● What the task requires:
Return the part of the text on convolution filters that runs from "So, filters took" up to and including "pixels to 255.", copied word for word.

● Text shown:

· · · · · · ·

So, filters took the shape of the actual image? What is happening here? 🤔

How this filter will help

I promise you I will explain the reason behind this transformation in a minute. But let us first quickly check how these generated filters will help us detect “4”.

Let’s have look at the matrix representation of our image. It is actually a simplified version for illustration purposes — setting all lower-valued pixels to 0 and higher valued pixels to 255.

Now, take a look at a similar representation to one of the generated filter — say, the first one:

Remember, the convolution operation is multiplying corresponding elements and then taking the sum of all products.

So, if you run a convolution operation with this filter on the image, it will first produce a matrix — each cell representing the product of the corresponding elements in these 2 matrices. And the sum of all the cells is the final result of the convolution.

For a particular position, say, (5,7), if both the pixels in the image and filter are ON (255), meaning:

image[5][7] = filter[5][7] = 255

it will produce a high value (255 X 255 = 65,026) in this case.

· · · · · · ·

● Dataset:

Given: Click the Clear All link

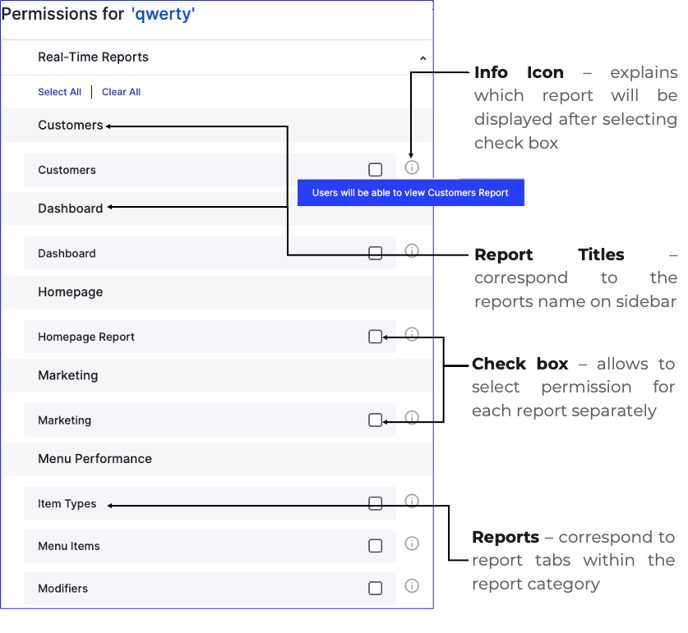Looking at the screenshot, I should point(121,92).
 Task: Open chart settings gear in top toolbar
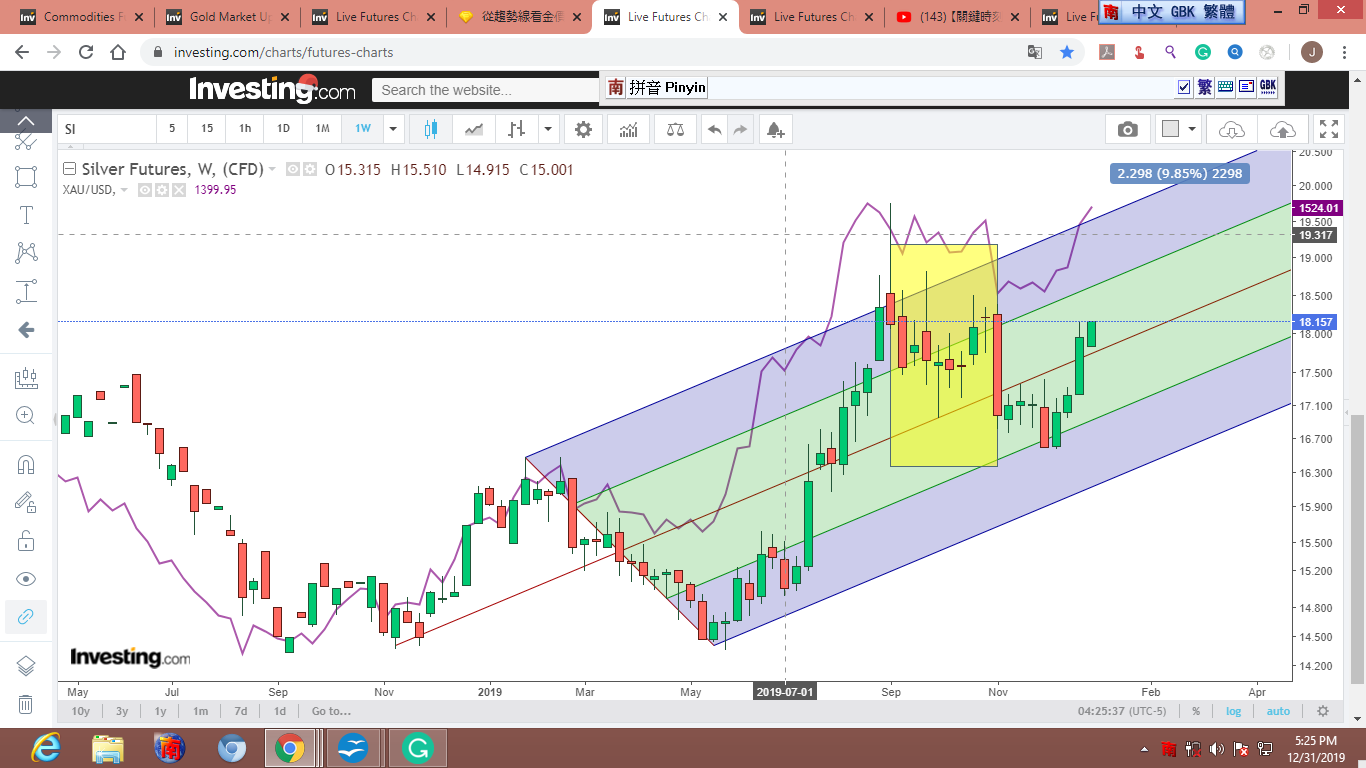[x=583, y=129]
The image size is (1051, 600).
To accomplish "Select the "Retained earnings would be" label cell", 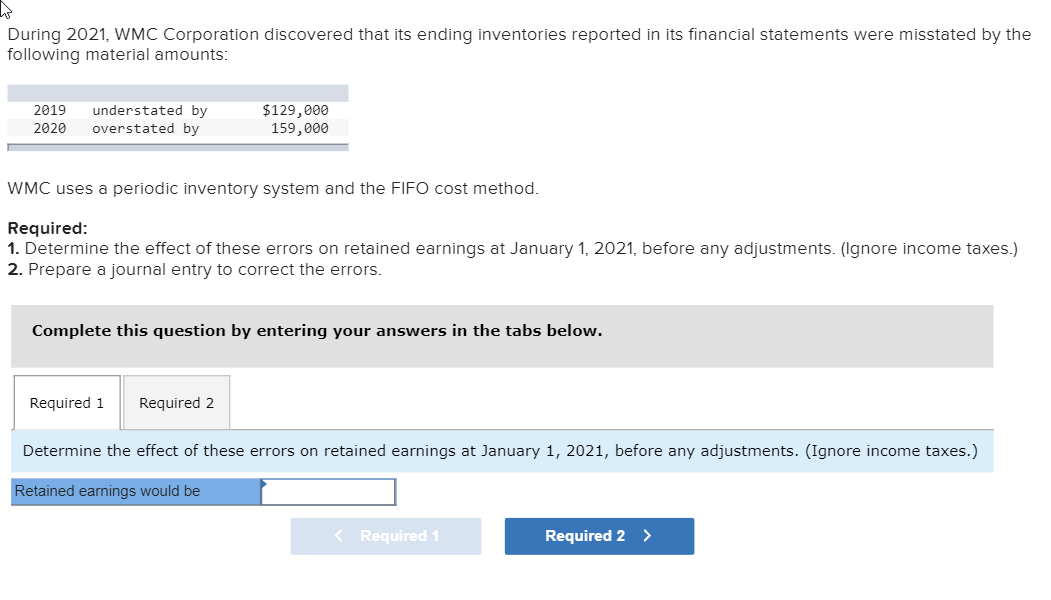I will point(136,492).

· · · · · · ·

● Expected output:
So, filters took the shape of the actual image? What is happening here? 🤔

How this filter will help

I promise you I will explain the reason behind this transformation in a minute. But let us first quickly check how these generated filters will help us detect “4”.

Let’s have look at the matrix representation of our image. It is actually a simplified version for illustration purposes — setting all lower-valued pixels to 0 and higher valued pixels to 255.